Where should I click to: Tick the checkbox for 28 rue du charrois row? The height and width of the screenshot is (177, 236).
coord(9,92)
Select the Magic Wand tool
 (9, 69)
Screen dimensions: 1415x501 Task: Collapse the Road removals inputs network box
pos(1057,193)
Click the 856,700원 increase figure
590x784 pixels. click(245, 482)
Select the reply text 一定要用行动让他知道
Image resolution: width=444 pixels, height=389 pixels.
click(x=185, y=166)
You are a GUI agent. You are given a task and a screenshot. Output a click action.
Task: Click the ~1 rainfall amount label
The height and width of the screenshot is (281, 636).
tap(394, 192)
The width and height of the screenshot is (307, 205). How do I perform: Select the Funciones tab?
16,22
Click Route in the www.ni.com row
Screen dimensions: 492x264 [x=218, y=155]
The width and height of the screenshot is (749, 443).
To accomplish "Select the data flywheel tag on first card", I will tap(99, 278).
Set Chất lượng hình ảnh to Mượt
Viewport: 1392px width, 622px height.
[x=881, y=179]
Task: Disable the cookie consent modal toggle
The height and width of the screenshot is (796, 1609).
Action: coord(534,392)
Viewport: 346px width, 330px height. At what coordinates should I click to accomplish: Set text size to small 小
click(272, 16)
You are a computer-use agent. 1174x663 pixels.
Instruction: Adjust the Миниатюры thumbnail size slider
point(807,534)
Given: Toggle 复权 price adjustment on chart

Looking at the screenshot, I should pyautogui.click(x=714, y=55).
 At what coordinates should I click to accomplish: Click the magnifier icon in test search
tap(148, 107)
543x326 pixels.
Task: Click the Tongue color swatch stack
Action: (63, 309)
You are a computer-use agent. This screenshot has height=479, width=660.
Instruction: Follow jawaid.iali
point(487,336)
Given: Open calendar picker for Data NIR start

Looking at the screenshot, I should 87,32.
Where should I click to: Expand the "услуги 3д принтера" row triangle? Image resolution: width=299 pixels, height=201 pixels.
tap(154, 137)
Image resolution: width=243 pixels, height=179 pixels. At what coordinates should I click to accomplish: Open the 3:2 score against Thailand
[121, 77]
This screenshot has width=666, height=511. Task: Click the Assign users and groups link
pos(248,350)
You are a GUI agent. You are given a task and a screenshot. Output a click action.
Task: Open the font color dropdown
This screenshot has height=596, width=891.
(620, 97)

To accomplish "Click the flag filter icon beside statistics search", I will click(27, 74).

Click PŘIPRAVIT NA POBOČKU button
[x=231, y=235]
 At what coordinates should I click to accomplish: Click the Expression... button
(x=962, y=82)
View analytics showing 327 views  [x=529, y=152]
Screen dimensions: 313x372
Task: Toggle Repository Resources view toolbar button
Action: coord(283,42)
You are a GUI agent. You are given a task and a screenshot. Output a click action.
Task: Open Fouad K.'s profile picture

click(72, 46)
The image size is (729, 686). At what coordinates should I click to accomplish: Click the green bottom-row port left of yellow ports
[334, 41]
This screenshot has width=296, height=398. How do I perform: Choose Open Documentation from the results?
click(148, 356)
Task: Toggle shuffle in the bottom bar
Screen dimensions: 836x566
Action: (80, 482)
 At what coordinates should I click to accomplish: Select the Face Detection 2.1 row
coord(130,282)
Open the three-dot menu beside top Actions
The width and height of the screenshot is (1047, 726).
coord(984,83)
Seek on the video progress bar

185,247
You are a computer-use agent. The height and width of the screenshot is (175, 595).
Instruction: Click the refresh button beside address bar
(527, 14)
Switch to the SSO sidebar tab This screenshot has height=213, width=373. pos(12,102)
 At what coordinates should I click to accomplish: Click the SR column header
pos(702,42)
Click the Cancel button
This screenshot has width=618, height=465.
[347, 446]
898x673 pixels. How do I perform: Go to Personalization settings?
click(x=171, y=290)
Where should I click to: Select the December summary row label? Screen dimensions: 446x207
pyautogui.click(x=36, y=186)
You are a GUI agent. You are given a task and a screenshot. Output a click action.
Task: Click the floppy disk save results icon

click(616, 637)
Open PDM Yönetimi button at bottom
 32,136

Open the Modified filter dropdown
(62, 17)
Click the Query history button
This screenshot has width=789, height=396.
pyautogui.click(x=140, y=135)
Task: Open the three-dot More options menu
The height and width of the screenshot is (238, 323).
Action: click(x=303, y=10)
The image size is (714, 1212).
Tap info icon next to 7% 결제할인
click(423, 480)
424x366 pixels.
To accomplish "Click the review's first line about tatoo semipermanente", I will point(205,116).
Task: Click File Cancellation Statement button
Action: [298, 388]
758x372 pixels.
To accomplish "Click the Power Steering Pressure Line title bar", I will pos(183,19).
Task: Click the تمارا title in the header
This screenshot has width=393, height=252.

[WORK REQUIRED] Could you copy every record above exactly as written?

[ANSWER TO THIS PROBLEM]
Where should I click to: Tick the checkbox for 28 rue du charrois row? The height and width of the screenshot is (177, 236).
coord(9,92)
Select the Magic Wand tool
 (9, 69)
Screen dimensions: 1415x501 Task: Collapse the Road removals inputs network box
pos(1057,193)
Click the 856,700원 increase figure
590x784 pixels. click(245, 482)
Select the reply text 一定要用行动让他知道
Image resolution: width=444 pixels, height=389 pixels.
click(x=185, y=166)
You are a GUI agent. You are given a task and a screenshot. Output a click action.
Task: Click the ~1 rainfall amount label
The height and width of the screenshot is (281, 636).
tap(394, 192)
The width and height of the screenshot is (307, 205). How do I perform: Select the Funciones tab?
16,22
Click Route in the www.ni.com row
Screen dimensions: 492x264 [x=218, y=155]
The width and height of the screenshot is (749, 443).
To accomplish "Select the data flywheel tag on first card", I will tap(99, 278).
Set Chất lượng hình ảnh to Mượt
Viewport: 1392px width, 622px height.
[x=881, y=179]
Task: Disable the cookie consent modal toggle
The height and width of the screenshot is (796, 1609).
Action: coord(534,392)
Viewport: 346px width, 330px height. At what coordinates should I click to accomplish: Set text size to small 小
click(272, 16)
You are a computer-use agent. 1174x663 pixels.
Instruction: Adjust the Миниатюры thumbnail size slider
point(807,534)
Given: Toggle 复权 price adjustment on chart

Looking at the screenshot, I should pyautogui.click(x=714, y=55).
 At what coordinates should I click to accomplish: Click the magnifier icon in test search
tap(148, 107)
543x326 pixels.
Task: Click the Tongue color swatch stack
Action: (63, 309)
You are a computer-use agent. This screenshot has height=479, width=660.
Instruction: Follow jawaid.iali
point(487,336)
Given: Open calendar picker for Data NIR start

Looking at the screenshot, I should 87,32.
Where should I click to: Expand the "услуги 3д принтера" row triangle? Image resolution: width=299 pixels, height=201 pixels.
tap(154, 137)
Image resolution: width=243 pixels, height=179 pixels. At what coordinates should I click to accomplish: Open the 3:2 score against Thailand
[121, 77]
This screenshot has width=666, height=511. Task: Click the Assign users and groups link
pos(248,350)
You are a GUI agent. You are given a task and a screenshot. Output a click action.
Task: Open the font color dropdown
This screenshot has height=596, width=891.
(620, 97)

To accomplish "Click the flag filter icon beside statistics search", I will click(27, 74).

Click PŘIPRAVIT NA POBOČKU button
[x=231, y=235]
 At what coordinates should I click to accomplish: Click the Expression... button
(x=962, y=82)
View analytics showing 327 views  [x=529, y=152]
Screen dimensions: 313x372
Task: Toggle Repository Resources view toolbar button
Action: coord(283,42)
You are a GUI agent. You are given a task and a screenshot. Output a click action.
Task: Open Fouad K.'s profile picture

click(72, 46)
The image size is (729, 686). At what coordinates should I click to accomplish: Click the green bottom-row port left of yellow ports
[334, 41]
This screenshot has width=296, height=398. How do I perform: Choose Open Documentation from the results?
click(148, 356)
Task: Toggle shuffle in the bottom bar
Screen dimensions: 836x566
Action: (80, 482)
 At what coordinates should I click to accomplish: Select the Face Detection 2.1 row
coord(130,282)
Open the three-dot menu beside top Actions
The width and height of the screenshot is (1047, 726).
coord(984,83)
Seek on the video progress bar

185,247
You are a computer-use agent. The height and width of the screenshot is (175, 595).
Instruction: Click the refresh button beside address bar
(527, 14)
Switch to the SSO sidebar tab This screenshot has height=213, width=373. pos(12,102)
 At what coordinates should I click to accomplish: Click the SR column header
pos(702,42)
Click the Cancel button
This screenshot has width=618, height=465.
[347, 446]
898x673 pixels. How do I perform: Go to Personalization settings?
click(x=171, y=290)
Where should I click to: Select the December summary row label? Screen dimensions: 446x207
pyautogui.click(x=36, y=186)
You are a GUI agent. You are given a task and a screenshot. Output a click action.
Task: Click the floppy disk save results icon

click(616, 637)
Open PDM Yönetimi button at bottom
 32,136

Open the Modified filter dropdown
(62, 17)
Click the Query history button
This screenshot has width=789, height=396.
pyautogui.click(x=140, y=135)
Task: Open the three-dot More options menu
The height and width of the screenshot is (238, 323).
Action: click(x=303, y=10)
The image size is (714, 1212).
Tap info icon next to 7% 결제할인
click(423, 480)
424x366 pixels.
To accomplish "Click the review's first line about tatoo semipermanente", I will point(205,116).
Task: Click File Cancellation Statement button
Action: [298, 388]
758x372 pixels.
To accomplish "Click the Power Steering Pressure Line title bar", I will pos(183,19).
Task: Click the تمارا title in the header
This screenshot has width=393, height=252.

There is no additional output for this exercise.